Edward C. Coleman House - 800 East French Avenue
The Coleman House is a residential two-story structure that was constructed circa 1881. The original portion of the wood-framed structure is of a typical New England "I-house" design, which is characteristic of the time period. The home is associated with Edward & Ida (Eleby) Coleman, who were prominent members of the community. The Coleman family is most notable for their contributions to the education of Orange City's youth. Edward Coleman was among the 54 qualified voters who voted Orange City's incorporation and served as a Trustee for Public Board of Education for Orange City's' first Colored School. Upon their passing, the home was left to Herman, one of the Coleman's twelve children. Herman met Miss Marion L. Young and married her in Orange City. Marion was a beloved educator and eventually served as Principal of the Orange City Colored School at 200 E. Blue Springs Avenue. Later the school was renamed in her honor as the Marion L. Coleman School.
c.1980 before renovation by Nash-Stisser family. Photo courtesy Marilyn Stisser.
Backstory and Context
Born in Honeybrook PA, Edward C. Coleman enlisted to serve in the Union Civil War army in 1863 at the age of 19. His time of service in Company B, Third Regiment, of the US Colored Infantry brought Edward from Lancaster County, PA to Jacksonville, FL, where he mustered out after 3 years of service. It is unclear where Edward met and married his first wife, Marinda. However, she bore his first son, Nicholas while in Gainesville, FL. Around 1879, Coleman and his new family moved to Orange City. Shortly after their arrival, Marinda sadly passed away leaving Edward to care for their 10 year old son alone. Marinda was one of three people of color permitted to be interred at the Orange City's Holly Wood Cemetery for whites before the grounds were segregated.
Edward then married Miss Ida Mae Eleby of Orange City on March 23, 1881. Between 1882 and 1905, Ida gave Edward eleven more children. In need of more space, the Colemans bought the former home of George Scammell on E. French Avenue. Though Scammell was a reputable builder, his former home had fallen into disrepair by 1906. According to an account in the local paper, "the house stood at an angle of about forty-five degrees and looked as though it was about to tumble down". With the aid of Mr. Ben Thursby and Henry Giles, Edward successfully rehabilitated the dwelling "into a pretty place".
Edward, like most pioneers of Orange City, was a farmer. He was recognized in a Wisconsin newspaper for growing the town’s largest oranges. In 1882, Edward was one of the 54 qualified voters to incorporate Orange City. When the Volusia County Board of Public Education established Orange City’s first public school for students of color in 1884, Edward Coleman was appointed to the Board of Trustees, where he served until resigning 1890. Edward died in 1922 at the age of 76. Ida Mae died at the age of 94.

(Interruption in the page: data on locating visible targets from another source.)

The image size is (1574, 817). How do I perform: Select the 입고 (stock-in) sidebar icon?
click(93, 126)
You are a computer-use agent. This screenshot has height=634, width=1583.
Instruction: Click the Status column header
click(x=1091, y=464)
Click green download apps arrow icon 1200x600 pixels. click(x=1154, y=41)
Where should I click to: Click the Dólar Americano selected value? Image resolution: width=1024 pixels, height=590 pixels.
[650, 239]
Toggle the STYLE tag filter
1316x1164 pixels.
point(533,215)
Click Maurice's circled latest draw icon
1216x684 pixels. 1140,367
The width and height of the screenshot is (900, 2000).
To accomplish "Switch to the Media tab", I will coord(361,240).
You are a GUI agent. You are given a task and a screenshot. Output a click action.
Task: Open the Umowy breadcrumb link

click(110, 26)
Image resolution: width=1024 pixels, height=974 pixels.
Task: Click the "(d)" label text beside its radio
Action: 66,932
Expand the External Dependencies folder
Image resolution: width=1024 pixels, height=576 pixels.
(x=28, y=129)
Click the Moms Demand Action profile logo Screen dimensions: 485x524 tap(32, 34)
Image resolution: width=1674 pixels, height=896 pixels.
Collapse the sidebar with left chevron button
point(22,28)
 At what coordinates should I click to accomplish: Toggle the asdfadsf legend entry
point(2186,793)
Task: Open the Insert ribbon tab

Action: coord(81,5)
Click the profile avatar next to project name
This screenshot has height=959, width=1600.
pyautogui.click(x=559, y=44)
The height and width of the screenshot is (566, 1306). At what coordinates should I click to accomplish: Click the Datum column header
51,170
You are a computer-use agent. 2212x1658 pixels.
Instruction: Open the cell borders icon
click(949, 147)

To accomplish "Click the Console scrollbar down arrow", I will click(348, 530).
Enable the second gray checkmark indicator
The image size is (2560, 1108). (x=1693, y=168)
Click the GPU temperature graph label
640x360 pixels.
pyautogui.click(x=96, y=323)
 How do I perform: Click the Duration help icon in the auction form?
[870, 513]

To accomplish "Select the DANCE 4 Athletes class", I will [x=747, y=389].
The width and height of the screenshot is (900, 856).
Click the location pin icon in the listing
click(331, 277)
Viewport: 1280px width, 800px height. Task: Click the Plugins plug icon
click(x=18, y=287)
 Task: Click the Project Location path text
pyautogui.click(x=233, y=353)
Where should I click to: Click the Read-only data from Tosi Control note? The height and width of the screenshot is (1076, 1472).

Their middle son Herman remained in the home at 800 E. French Avenue, and was very involved in Orange City business. Herman was contracted to supply and install rock and straw on City roads including cleaning up trees and properties that were neglected. The women of the Village Improvement Association hired Herman to fill kerosene street lamps along the main road. In 1948 Herman petitioned the city for Electricity in the black neighborhoods. He argued the residents were paying taxes for the service, but had not received electricity. Herman also petitioned the city for drinking fountain or “bubbler” for colored use to be located on E. Graves Avenue because they were not permitted to use the white's only water fountain located in the median.
Herman married an young educator named Marion Lee Young, originally from, Jacksonville, FL. Marion and her family moved to Orange City in 1922 after applying for a teaching position at the William A King’s Vocational School for black students. Marion played the piano and taught third and fourth grades. It was a little three room building on the southwest corner of South Volusia Avenue and West Blue Springs Avenue. In 1927, a new building for the education Orange City's colored students was constructed on East Blue Springs Avenue, which known as Orange City Elementary School. Mrs. Coleman was promoted to principal after many years of teaching. In 1960, the school was renamed the Marion L Coleman Elementary School. Mrs. Coleman retired in 1964. The community grieved her death in 1973 and her husband Herman's passing in 1978.
2019, Village Improvement Association, Inc., Orange City Woman's Club. "Our Story of Orange City, Florida, 5th ed.
2019 Interview of Marilyn Stisser by Donna Cobb.